▶ _What to do_
Although the entries contain pictures, your copy should hold only their exact text.

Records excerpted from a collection
⁂

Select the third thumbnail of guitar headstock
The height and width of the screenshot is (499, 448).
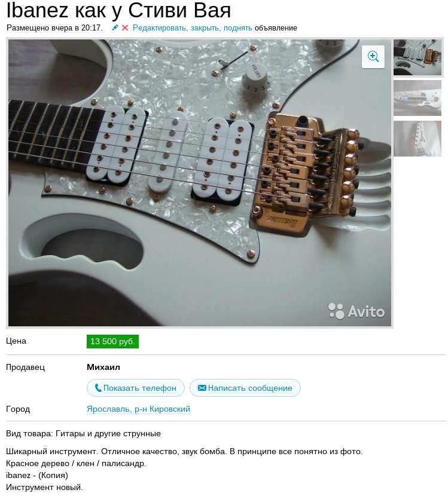[417, 139]
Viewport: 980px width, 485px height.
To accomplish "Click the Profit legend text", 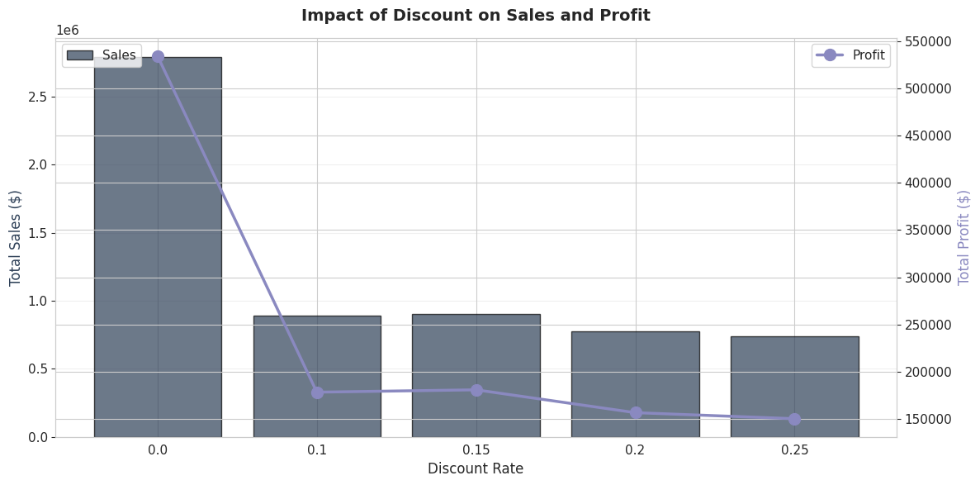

⁂

▶ _Response area_
Select the third thumbnail of guitar headstock
The height and width of the screenshot is (499, 448).
[417, 139]
Viewport: 980px width, 485px height.
To accomplish "Click the Profit legend text", 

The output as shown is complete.